Encourage students to comment on each other’s post.

The little-known fact

Participants are asked to share their name, hometown etc and one “little-known fact” about themselves. This “little-known fact” becomes a humanising element for future interactions.

Consider asking for this as a video or audio file, rather than text.

Two truths and a lie

Each participant makes three statements about themselves—two true and one untrue. Other group members try to identify the falsehood.

Interviews

Participants are paired up and spend 5 minutes interviewing each other. The group reconvenes and the interviewer introduces the interviewee to the group.
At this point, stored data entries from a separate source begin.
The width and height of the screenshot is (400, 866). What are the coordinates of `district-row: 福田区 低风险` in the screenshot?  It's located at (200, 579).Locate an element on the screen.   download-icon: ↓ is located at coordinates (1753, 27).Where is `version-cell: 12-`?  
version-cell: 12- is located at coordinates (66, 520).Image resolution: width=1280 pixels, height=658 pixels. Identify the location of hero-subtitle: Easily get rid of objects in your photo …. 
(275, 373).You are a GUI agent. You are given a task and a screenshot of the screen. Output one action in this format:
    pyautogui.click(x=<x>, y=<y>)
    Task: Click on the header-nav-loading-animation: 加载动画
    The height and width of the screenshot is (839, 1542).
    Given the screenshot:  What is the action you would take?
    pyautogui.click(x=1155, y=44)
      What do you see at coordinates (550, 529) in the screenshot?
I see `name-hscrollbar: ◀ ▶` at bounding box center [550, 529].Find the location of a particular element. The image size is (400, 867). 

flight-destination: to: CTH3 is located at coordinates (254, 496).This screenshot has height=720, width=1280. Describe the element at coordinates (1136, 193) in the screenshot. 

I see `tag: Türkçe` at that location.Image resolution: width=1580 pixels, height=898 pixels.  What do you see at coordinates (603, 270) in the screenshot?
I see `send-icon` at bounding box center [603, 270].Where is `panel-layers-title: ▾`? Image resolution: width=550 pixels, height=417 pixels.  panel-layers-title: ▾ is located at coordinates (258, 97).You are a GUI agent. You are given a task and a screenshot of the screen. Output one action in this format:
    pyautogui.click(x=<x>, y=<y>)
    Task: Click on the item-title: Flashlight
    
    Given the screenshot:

Group/Team Building Activities

Top 5’s

At the start of the week everyone writes a forum post with a ‘top 5…’ of their choice. For example – top 5 sci-fi movies, top 5 country songs, top 5 ice cream favours, etc. The more variety, the better. Later in the week, everyone comes back to the forum and adds to at least 3 other peoples’ lists. Repeat again at another point in time.

Human Bingo

Staff create a table with twelve cells and each cell has a role, activity or attribute (i.e. has a pet, completed a parachute jump, competed in competitive sport, read particular book), where some will be quite common and others less so. Learners are encouraged to contact each other asynchronously and complete the bingo card, perhaps with a competitively element.

Important Object/Person

Draw or photograph one item on a piece of paper that portrays something (person or object) that is important. Show it to the rest of the class and they have to guess what that identity or importance is.

Course / Subject / Module themes

Select icebreakers that complement the subject or module.

  • Ask students to the company they work for/hope to work for and share their LinkedIn profiles or a summary of their CV.
  • Find a photo/video of something that relates to the module and ask them to explain why they chose it.
  • Identify and share with the discussion board an interesting news article of the week and identify as to why this interests you and how it could be useful to you and others going forward.